# iJoy Capo 100w Squonk



## KrayFish404 (26/10/17)

Any ideas when the local vendors will get stock? 

Really liking the idea of this one, it should be relatively cheap as well, I see they are anything between $33 and $42.

Just please remember to get some spare bottles as well.

Reactions: Like 1 | Can relate 1


----------



## BumbleBee (26/10/17)

KrayFish404 said:


> Any ideas when the local vendors will get stock?
> 
> Really liking the idea of this one, it should be relatively cheap as well, I see they are anything between $33 and $42.
> 
> Just please remember to get some spare bottles as well.

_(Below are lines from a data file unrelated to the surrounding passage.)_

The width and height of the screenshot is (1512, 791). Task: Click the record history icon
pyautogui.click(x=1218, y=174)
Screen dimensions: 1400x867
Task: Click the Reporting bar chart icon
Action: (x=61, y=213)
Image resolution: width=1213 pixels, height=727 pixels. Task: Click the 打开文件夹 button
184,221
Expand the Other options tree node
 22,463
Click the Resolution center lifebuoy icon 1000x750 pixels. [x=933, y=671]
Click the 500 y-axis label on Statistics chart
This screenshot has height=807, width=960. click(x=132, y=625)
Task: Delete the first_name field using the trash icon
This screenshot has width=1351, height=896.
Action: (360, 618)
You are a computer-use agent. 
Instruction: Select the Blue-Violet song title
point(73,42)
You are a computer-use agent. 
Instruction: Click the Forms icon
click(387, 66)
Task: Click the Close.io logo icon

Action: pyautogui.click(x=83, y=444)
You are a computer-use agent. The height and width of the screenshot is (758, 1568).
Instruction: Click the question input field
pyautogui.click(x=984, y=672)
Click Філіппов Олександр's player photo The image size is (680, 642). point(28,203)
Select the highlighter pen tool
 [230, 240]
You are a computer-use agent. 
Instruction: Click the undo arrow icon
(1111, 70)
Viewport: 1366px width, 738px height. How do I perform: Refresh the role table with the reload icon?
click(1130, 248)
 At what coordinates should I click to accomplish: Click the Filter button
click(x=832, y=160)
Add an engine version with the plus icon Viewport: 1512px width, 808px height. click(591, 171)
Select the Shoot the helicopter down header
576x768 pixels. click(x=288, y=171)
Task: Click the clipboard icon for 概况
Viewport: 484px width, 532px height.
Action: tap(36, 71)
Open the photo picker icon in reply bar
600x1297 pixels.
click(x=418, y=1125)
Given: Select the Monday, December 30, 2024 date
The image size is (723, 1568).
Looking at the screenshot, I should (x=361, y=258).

I also patiently waiting for the release, these are going to be cool

Reactions: Like 1 | Agree 3


----------



## KZOR (26/10/17)

I had pre-ordered one 4 weeks ago and the Chinese vendor sent me a email this morning saying that they will only get them from the supplier around 7 November so I reckon local vendors should be getting them in from the 10th November onwards.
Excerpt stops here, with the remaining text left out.